How many lines of the listing contain the string "Task"? Give only the number.

*Dataset entries*.

******

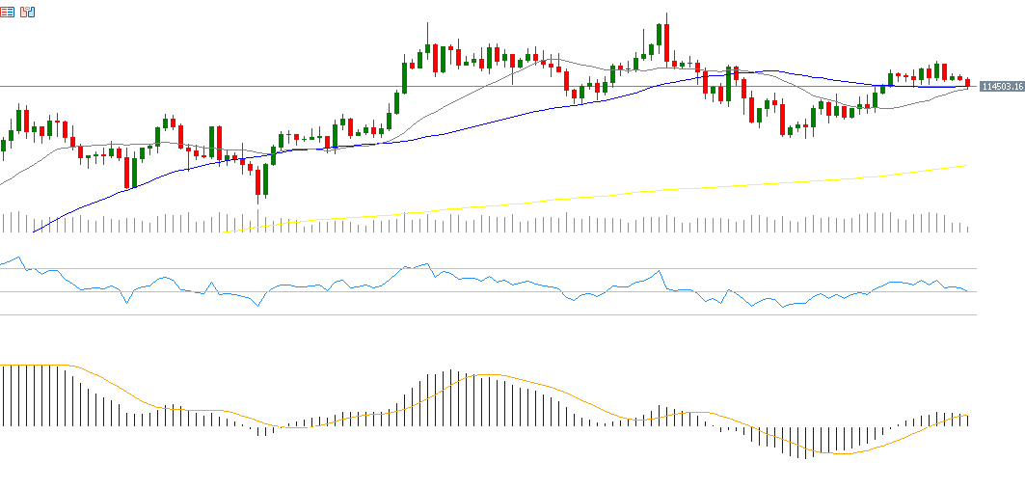Image resolution: width=1025 pixels, height=489 pixels.
Task: Click the last volume bar at right edge
Action: pyautogui.click(x=967, y=229)
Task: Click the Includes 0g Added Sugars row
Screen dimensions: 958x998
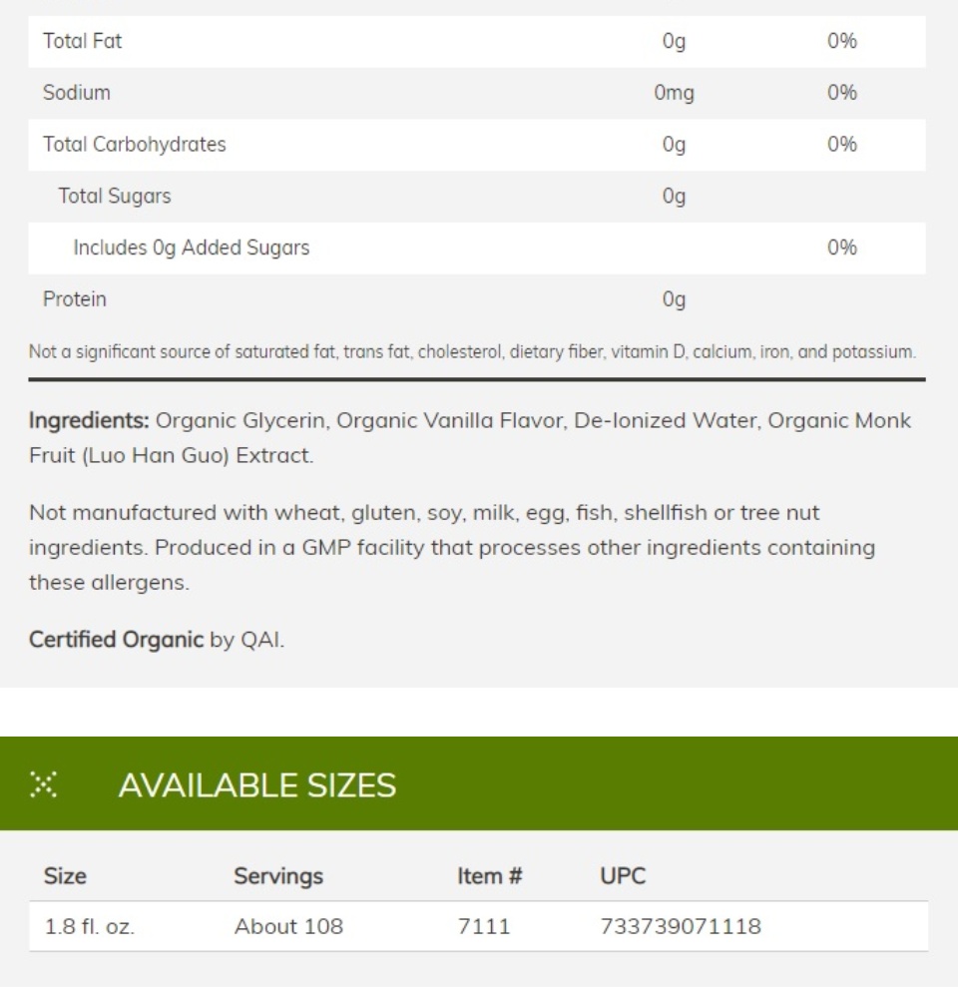Action: tap(477, 248)
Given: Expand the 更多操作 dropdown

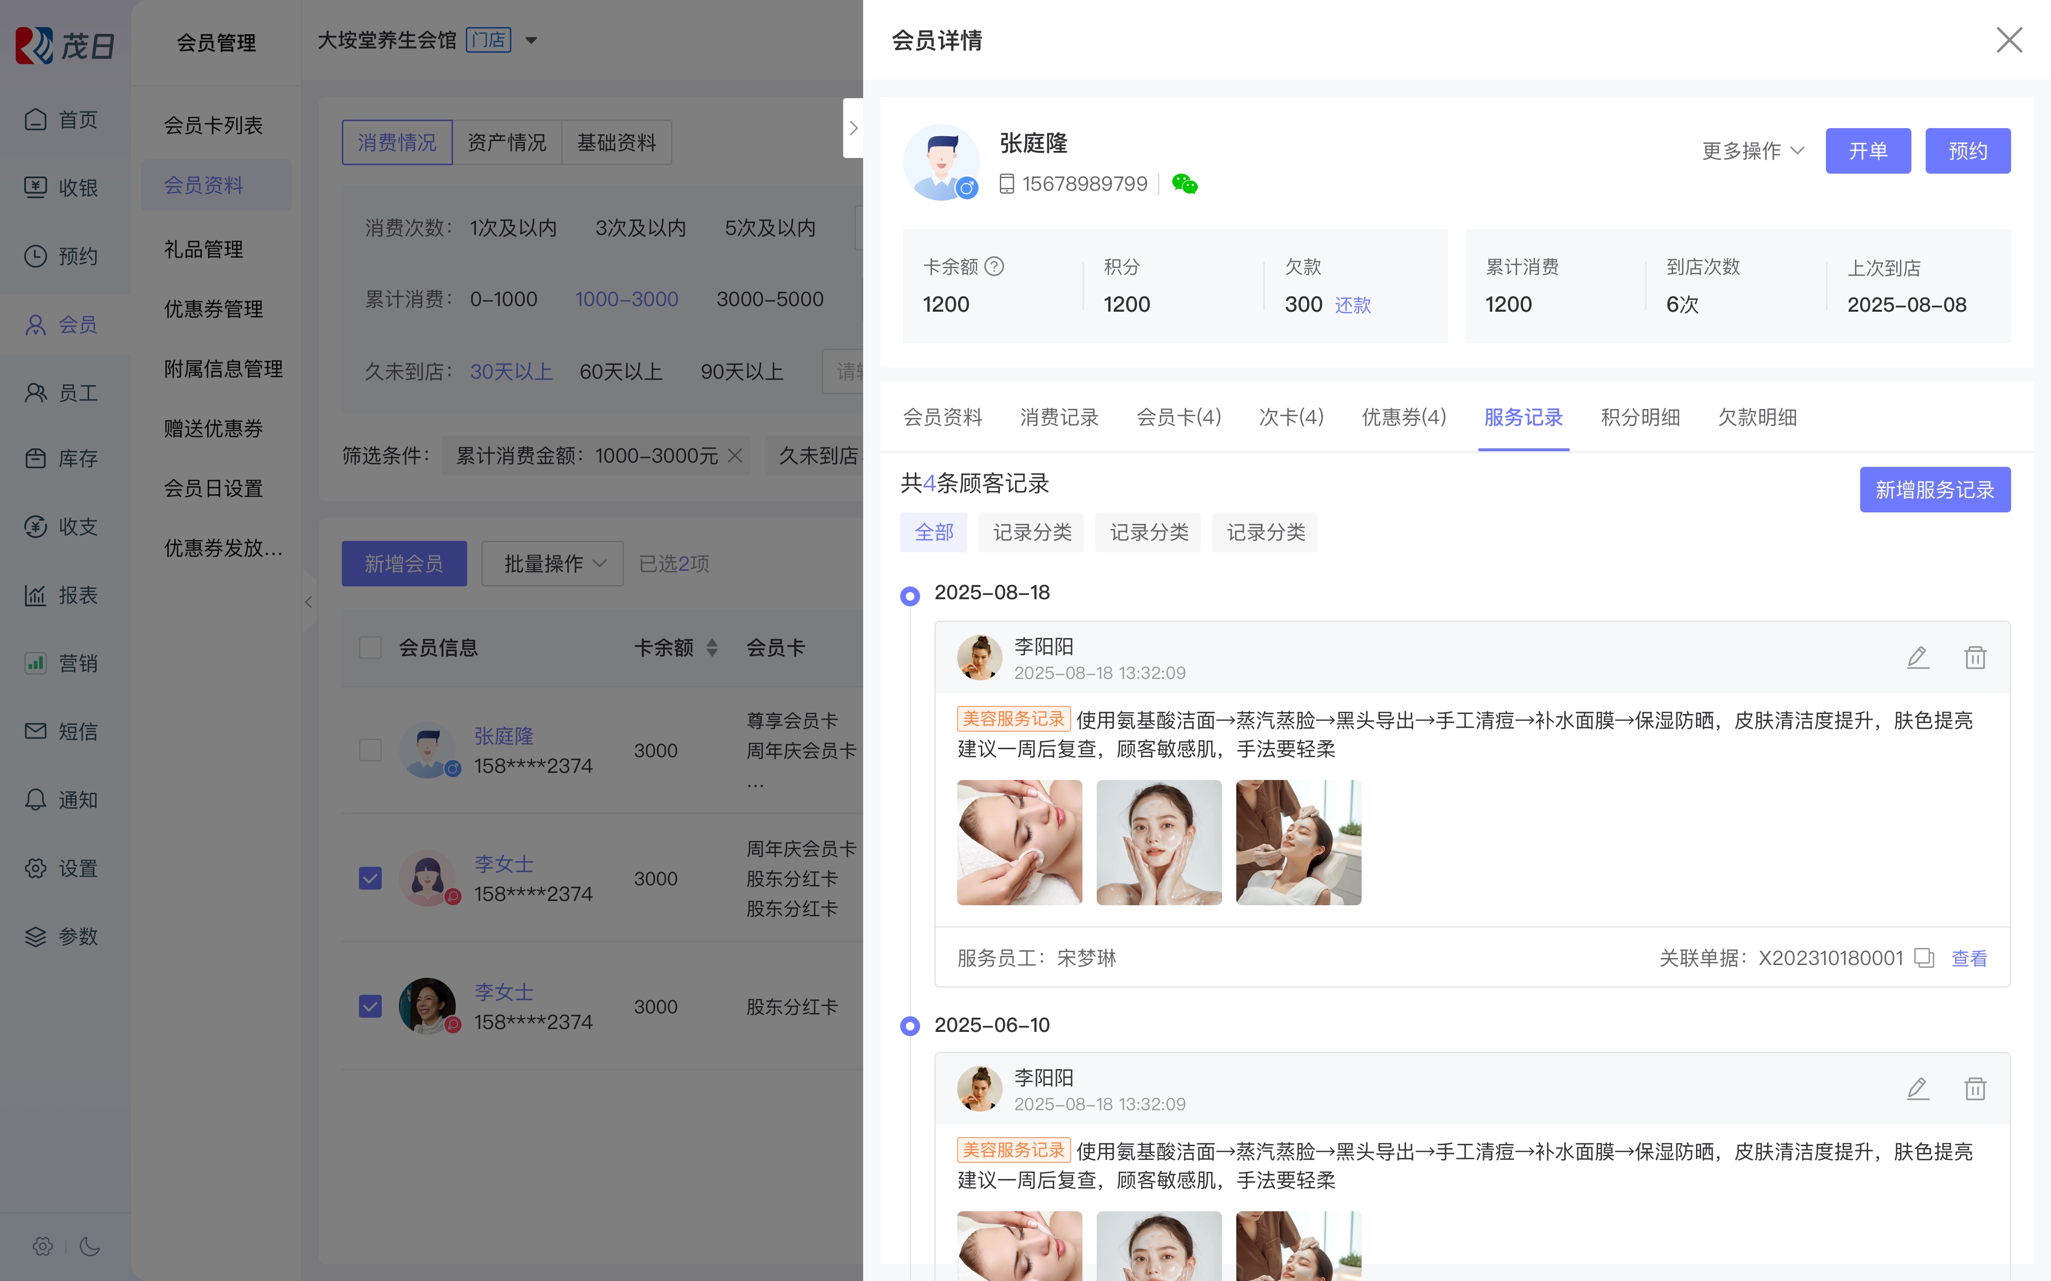Looking at the screenshot, I should click(x=1753, y=151).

******

*Worked answer*.
2